Browning Slayer said:


> We are in the middle of football season!



We can't let ourselves get caught up in the negative. Even though we feel like we need to defend our teams we need to make sure we focus on the positive. We can all find something psotive in teams that we dont like and focus on those things so we dont get in keyboard matches with other members.


----------



## Rebel Yell (Oct 28, 2014)

brownceluse said:


> We can't let ourselves get caught up in the negative. Even though we feel like we need to defend our teams we need to make sure we focus on the positive. We can all find something psotive in teams that we dont like and focus on those things so we dont get in keyboard matches with other members.

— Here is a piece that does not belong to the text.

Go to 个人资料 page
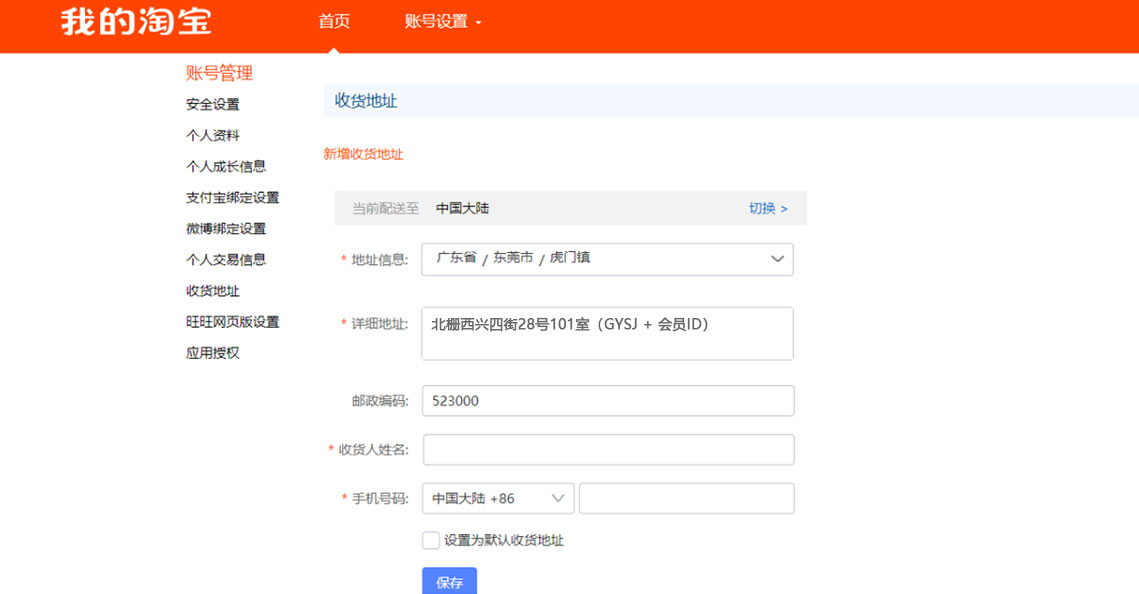 (x=212, y=135)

Last year I went to the Sports Forum. Before the lawyers showed up, it was a happy place. They had flowery meadows and rainbow skies, and rivers made of chocolate, where the children danced and laughed and played with gumdrop smiles.


----------



## Browning Slayer (Oct 28, 2014)

brownceluse said:


> We can't let ourselves get caught up in the negative. Even though we feel like we need to defend our teams we need to make sure we focus on the positive. We can all find something psotive in teams that we dont like and focus on those things so we dont get in keyboard matches with other members.

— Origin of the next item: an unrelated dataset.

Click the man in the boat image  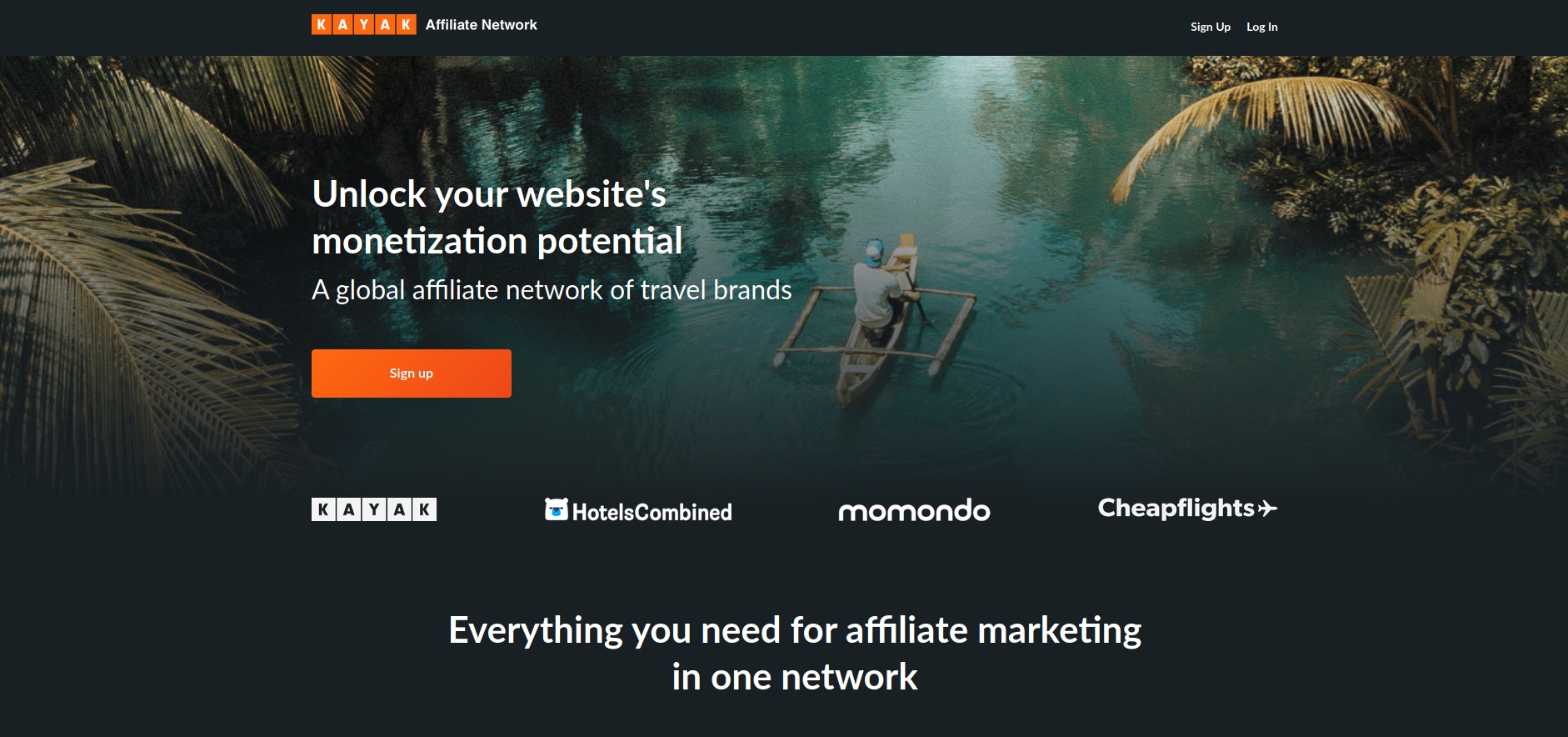[879, 321]
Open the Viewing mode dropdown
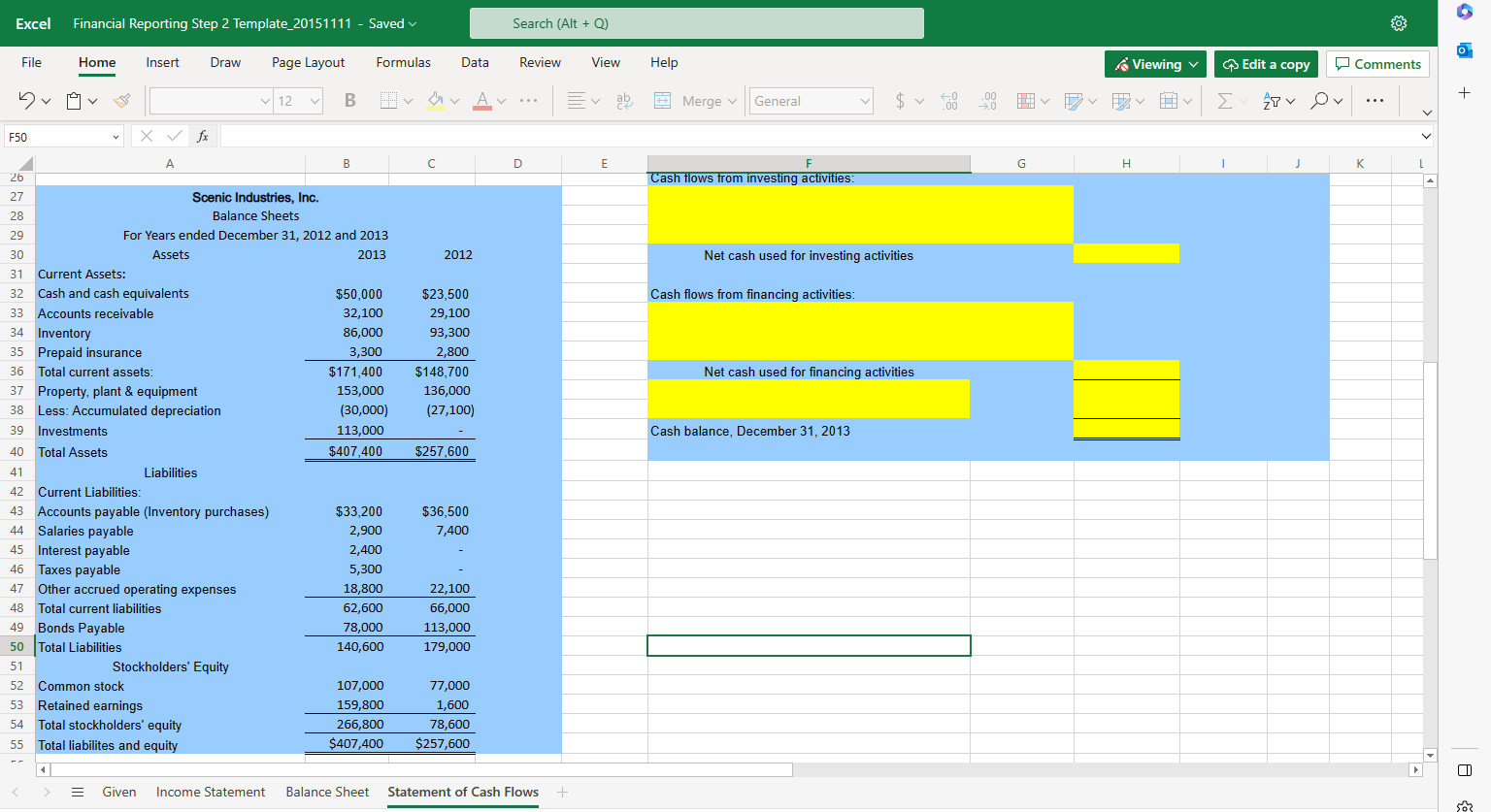This screenshot has height=812, width=1491. [x=1155, y=63]
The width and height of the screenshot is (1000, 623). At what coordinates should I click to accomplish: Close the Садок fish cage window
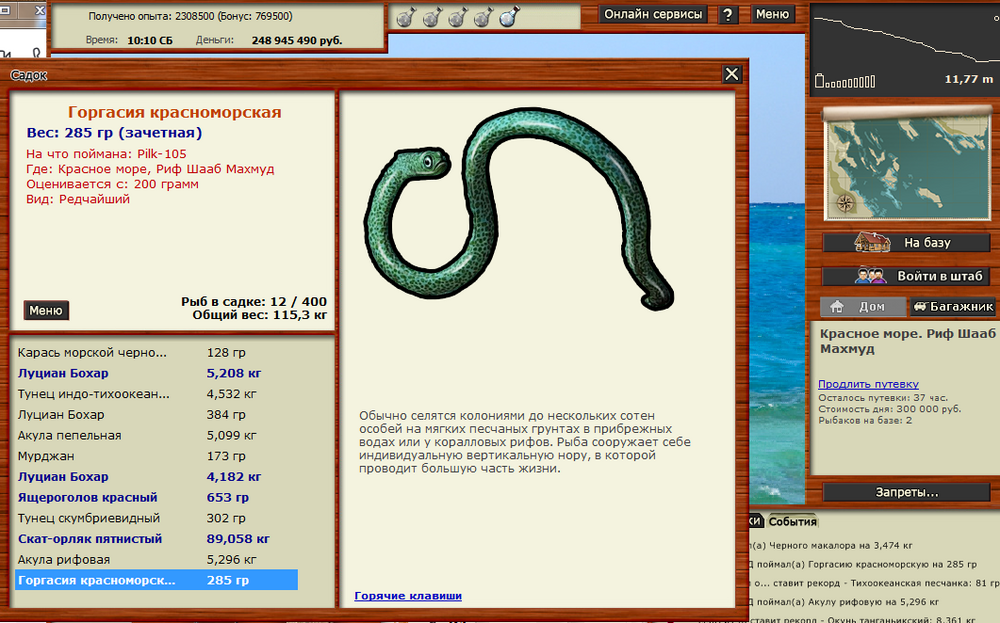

Speak for yourself... There is NOTHING positive about the Gators or Vols except they are struggling!! I hate every aspect of their existence!


----------



## Browning Slayer (Oct 28, 2014)

Rebel Yell said:


> Last year I went to the Sports Forum. Before ODR showed up, it was a happy place. They had flowery meadows and rainbow skies, and rivers made of chocolate, where the children danced and laughed and played with gumdrop smiles.



And Jameis entered our lives and the Forum has something to talk about..


----------



## Rebel Yell (Oct 28, 2014)

Browning Slayer said:


> And Jameis entered our lives and the Forum has something to talk about..

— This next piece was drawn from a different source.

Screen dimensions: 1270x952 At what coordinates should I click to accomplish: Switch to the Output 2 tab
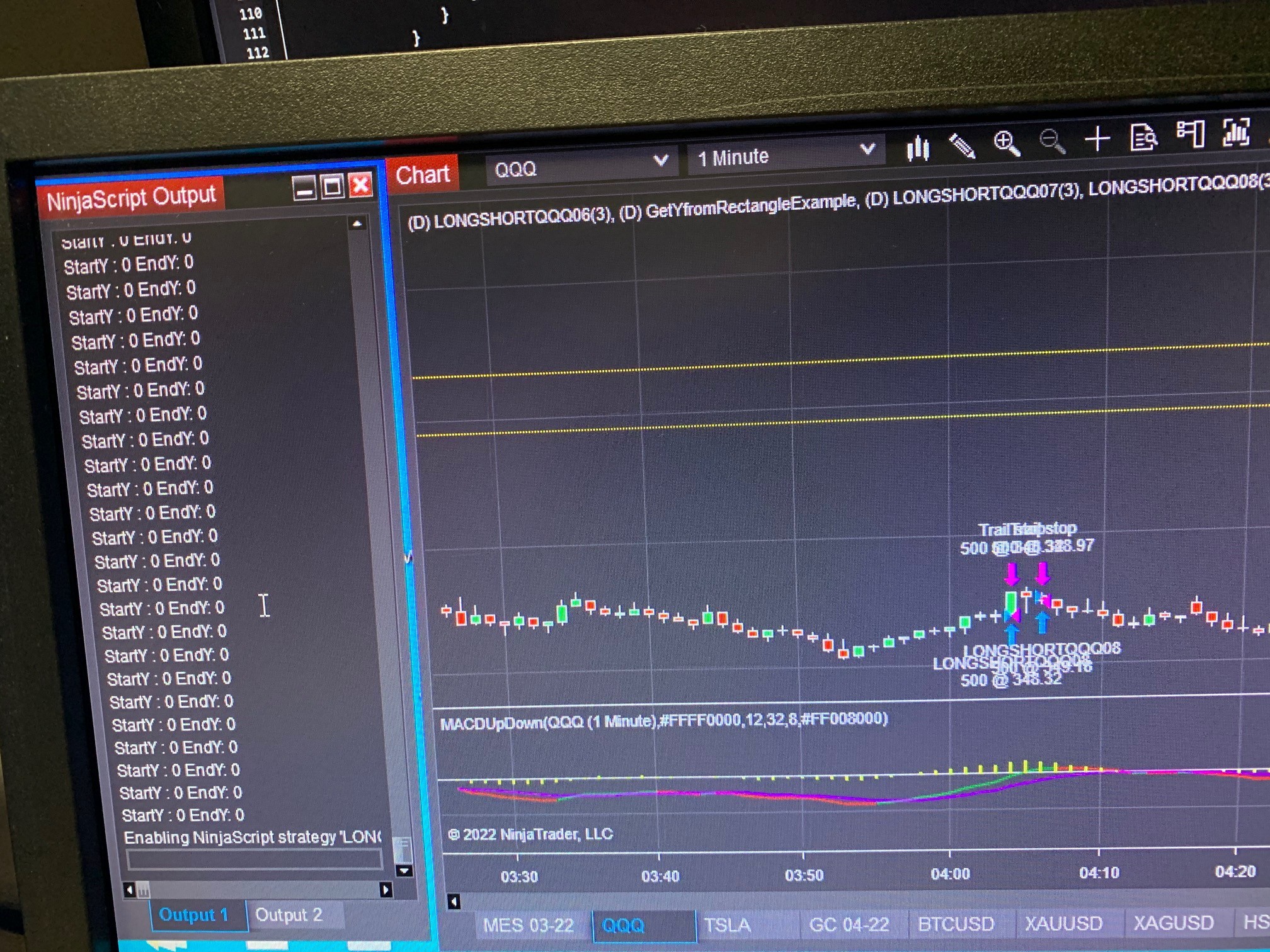289,915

Then Miss States only fan showed up...........and we forgot all about Jameis.


----------



## elfiii (Oct 28, 2014)

Rebel Yell said:


> Most folks can separate cfb arguments from the rest of life.  A few can't.



CFB is life. Except when you are deer hunting.


----------



## fish hawk (Oct 28, 2014)

Lets all go over to the duck hunting forum.


----------



## Rebel Yell (Oct 28, 2014)

elfiii said:


> CFB is life. Except when you are deer hunting.



Got two in the cooler.  Now I don't have to miss a game.


----------



## Browning Slayer (Oct 28, 2014)

Rebel Yell said:


> Got two in the cooler.  Now I don't have to miss a game.



Heck, you boys need to come out here and shoot a cow elk and you wouldn't miss anything!


----------



## Rebel Yell (Oct 28, 2014)

Browning Slayer said:


> Heck, you boys need to come out here and shoot a cow elk and you wouldn't miss anything!



My dad's nieghbor raises elk, some dang fine meat.


----------



## elfiii (Oct 28, 2014)

fish hawk said:


> Lets all go over to the duck hunting forum.



You'll get banded over there.


----------



## Browning Slayer (Oct 28, 2014)

Rebel Yell said:


> My dad's nieghbor raises elk, some dang fine meat.



And you only need one! 1 hind qtr weighs as much as a GA doe..


----------



## Browning Slayer (Oct 28, 2014)

elfiii said:


> You'll get banded over there.






Not to mention those boys use shotguns..


----------



## Rebel Yell (Oct 28, 2014)

Browning Slayer said:


> And you only need one! 1 hind qtr weighs as much as a GA doe..



Oh yeah, we're shooting rabbits compared to that.


----------



## rex upshaw (Oct 28, 2014)

fish hawk said:


> Lets all go over to the duck hunting forum.



Them folk lawyer up?


----------



## brownceluse (Oct 28, 2014)

Even though it seems like you cant see anything positive about the teams you dont like I challenge each of you to just try!!!! We have to learn to live in unity and peace! I hope everyone is having a wondeful day!


----------



## fish hawk (Oct 28, 2014)

brownceluse said:


> Even though it seems like you cant see anything positive about the teams you dont like I challenge each of you to just try!!!! We have to learn to live in unity and peace! I hope everyone is having a wondeful day!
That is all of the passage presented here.